■ WHAT TO WORK ON: Could you repeat every entry below word for word, leaving out the pictures?

Saved entries:
______________________________

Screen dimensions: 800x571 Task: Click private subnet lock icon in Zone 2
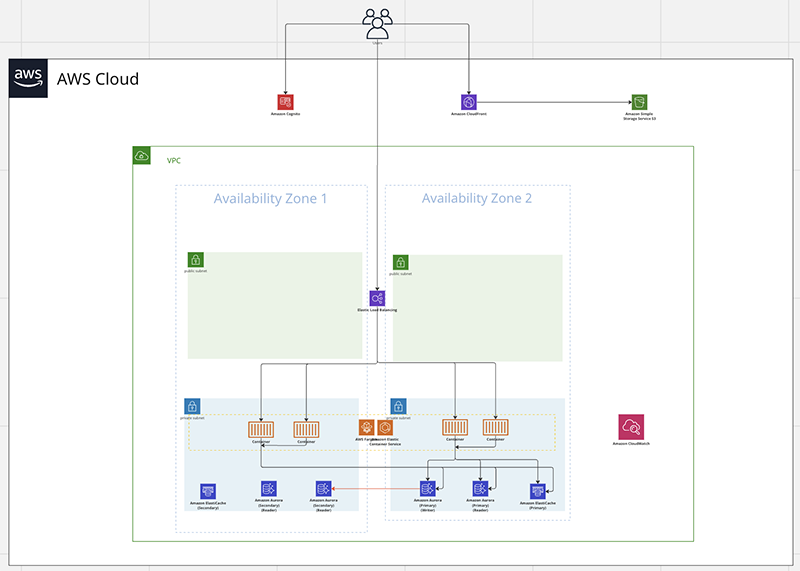tap(398, 407)
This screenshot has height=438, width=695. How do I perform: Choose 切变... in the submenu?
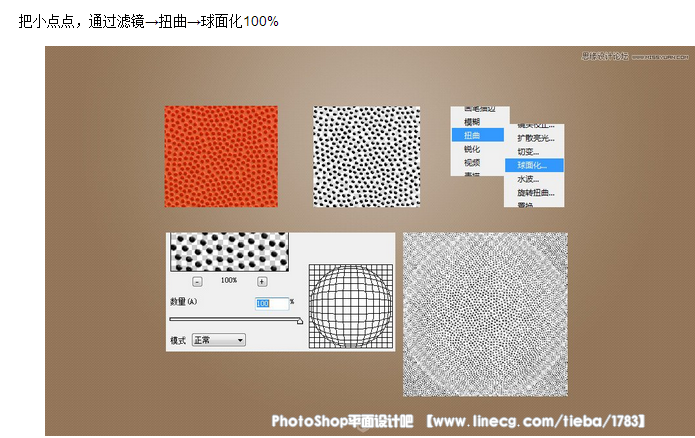528,152
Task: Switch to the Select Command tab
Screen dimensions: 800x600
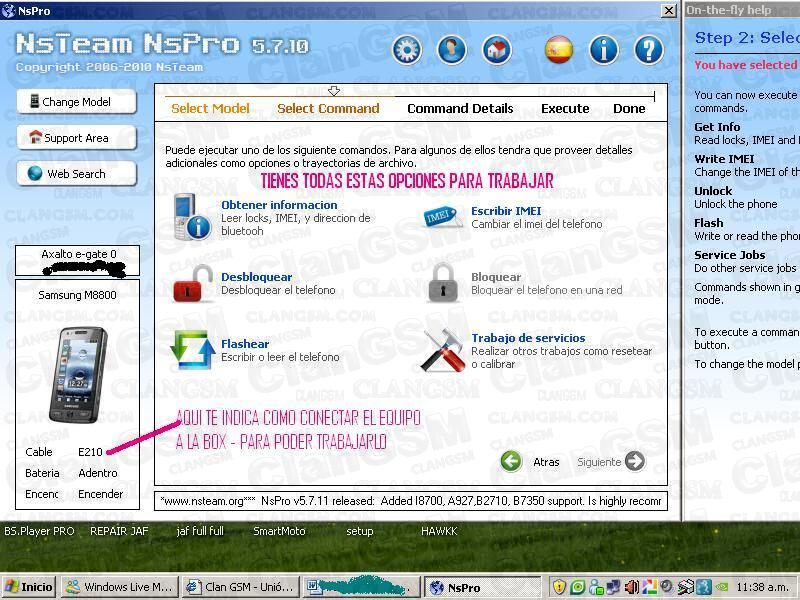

______________________________

■ WRITTEN ANSWER:
Screen dimensions: 800x571 Task: Click private subnet lock icon in Zone 2
tap(398, 407)
This screenshot has height=438, width=695. How do I perform: Choose 切变... in the submenu?
528,152
Task: Switch to the Select Command tab
Screen dimensions: 800x600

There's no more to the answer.